As I was trolling around, I came across a page from the Briggs & Stratton website: you need to use different gas in a snowblower than in a lawnmower … because gasoline sold in winter is formulated to combust at a lower temperature. So if you must, make sure you buy gas in November or later for Winter.
But must you?
Several years ago, by electric snowblower finally fell to pieces, and I bought a gasoline powered one. Managing the cord on the electric blower is a pain (especially since I had a cord that was not designed for cold so got very stiff). When the gasoline powered blower is going, it is somewhat more convenient. But it’s bigger, and while a bit more powerful than the electric snowblower I had it is not nearly as reliable.

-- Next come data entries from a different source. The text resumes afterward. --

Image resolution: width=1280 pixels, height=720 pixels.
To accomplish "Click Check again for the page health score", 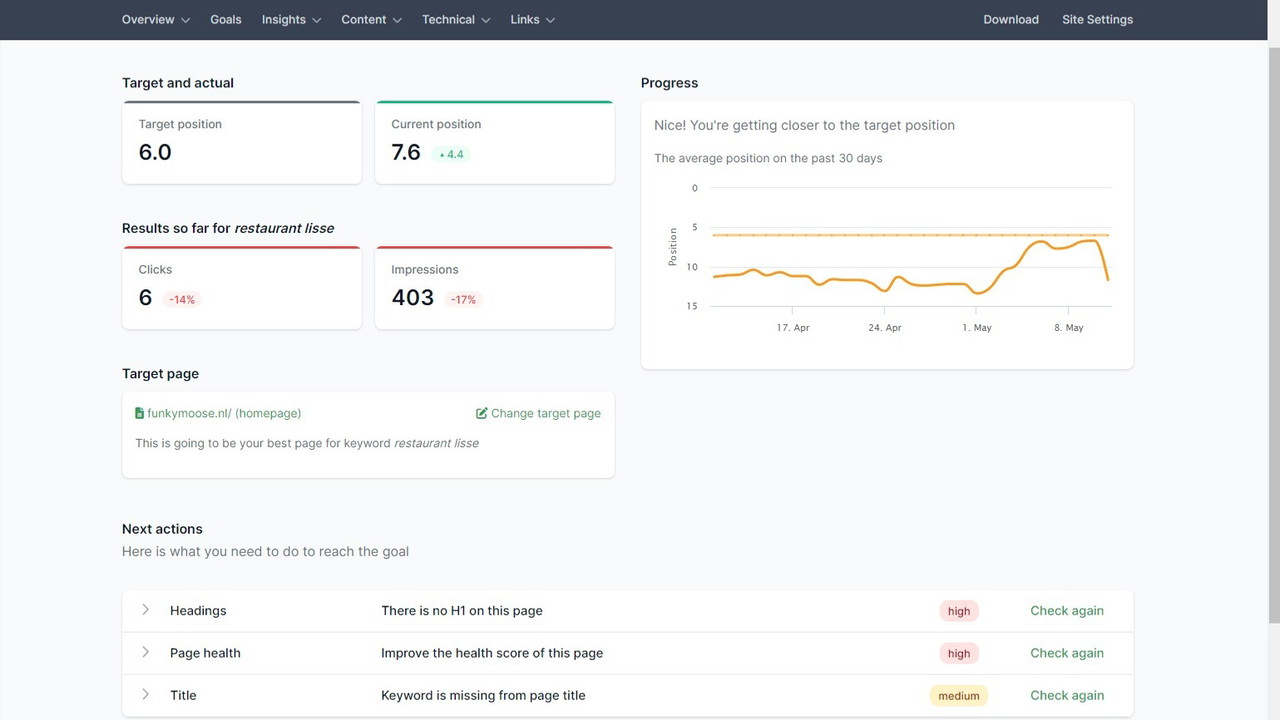I will [x=1066, y=652].
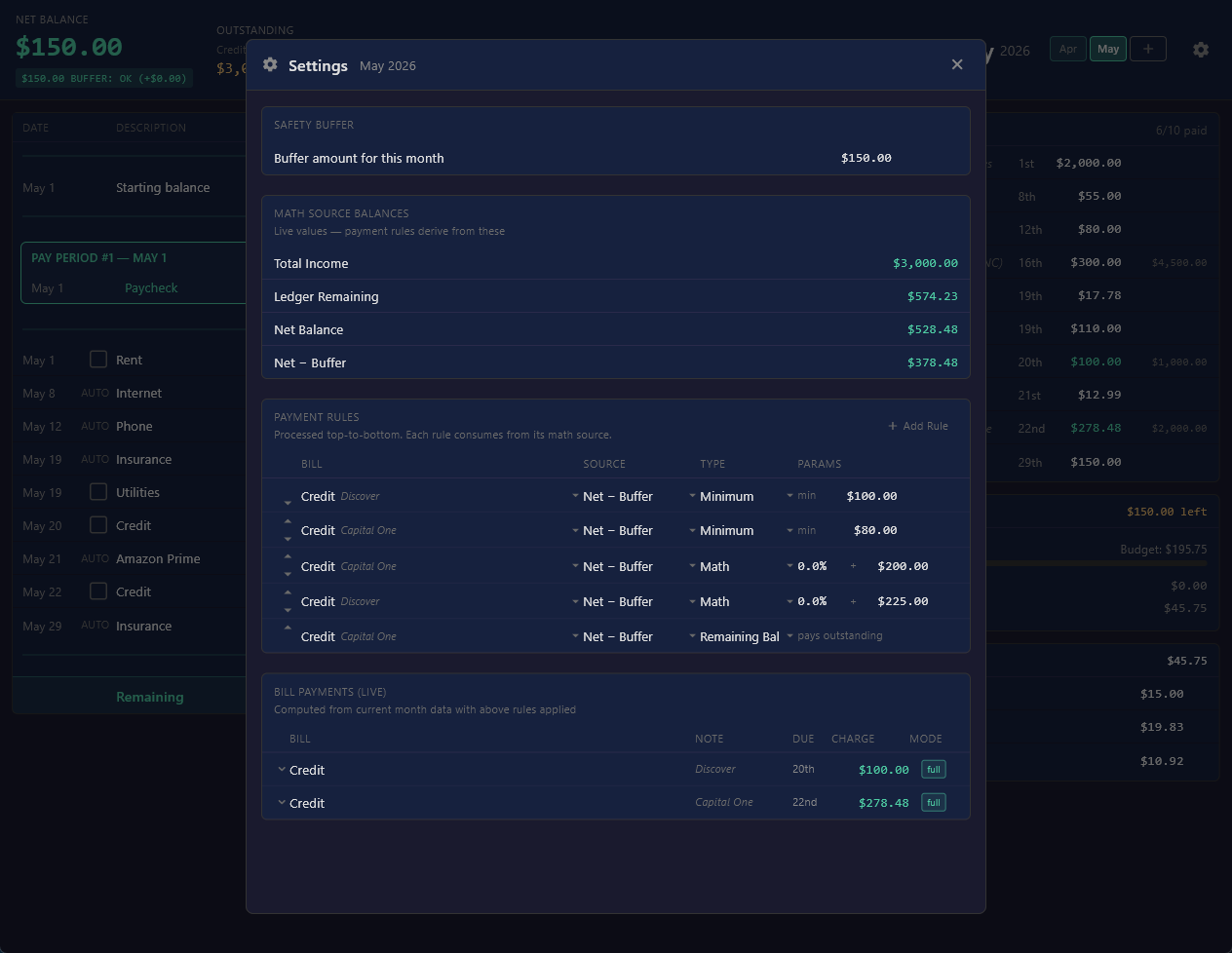Click the Settings gear icon in the dialog title
This screenshot has width=1232, height=953.
click(x=270, y=64)
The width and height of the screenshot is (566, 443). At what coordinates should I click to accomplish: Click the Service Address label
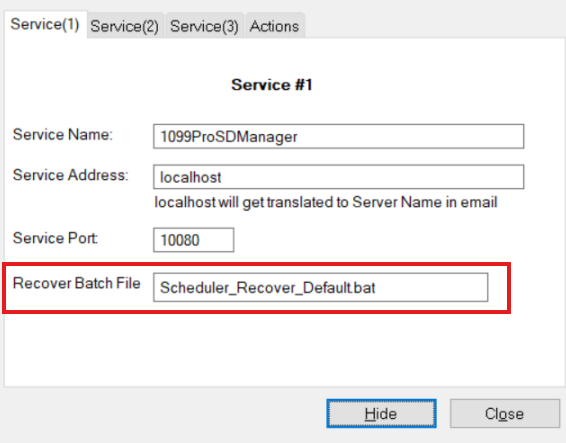click(71, 175)
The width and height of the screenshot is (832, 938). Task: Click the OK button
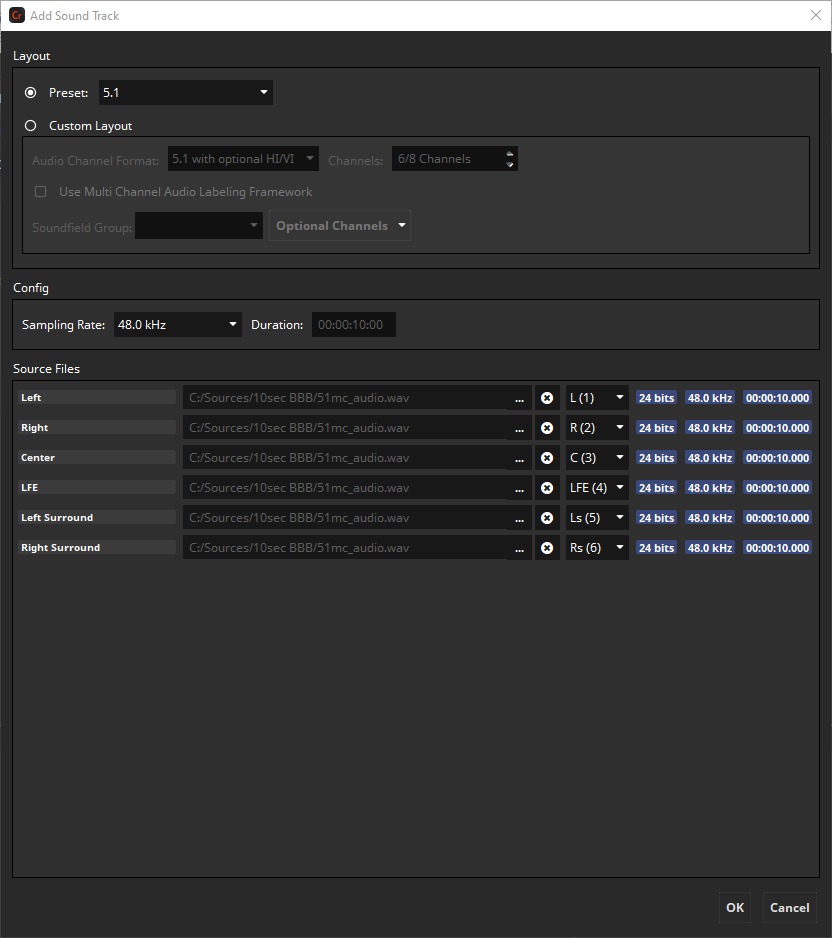[x=735, y=908]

In the first winter, it did pretty well. But man does it stink! I would put on a special jacket, gloves, hat and pants when I used the thing. In the second winter, it was less reliable; in several storms I was either unable to get it started, or it would stall out halfway through (this may be because I was using the wrong gasoline). I ended up using a shovel for most storms, if only because I had become aware of how horrible small engines are for the environment. For example, the University of Michigan published a study which considers the absolute contribution of small engines to the environment, for example
In very approximate terms, about 15 million cars and light trucks are sold annually in the U.S., compared to about 35 million small engines. While each automobile is typically operated between 100 and 1000 times longer than each small engine, their emissions are 100 to 1000 times lower.
I found this link in this great article that proposes alternatives to various small engine uses.
So I have ordered an “Amazing Snow Scoop” and will endeavor to avoid using my evil gasoline snowblower at all this winter. I will also, however, make sure my snowblower is properly tuned (since I have agreed to let my neighbors use it as long as I can proselytize to them as they do :-).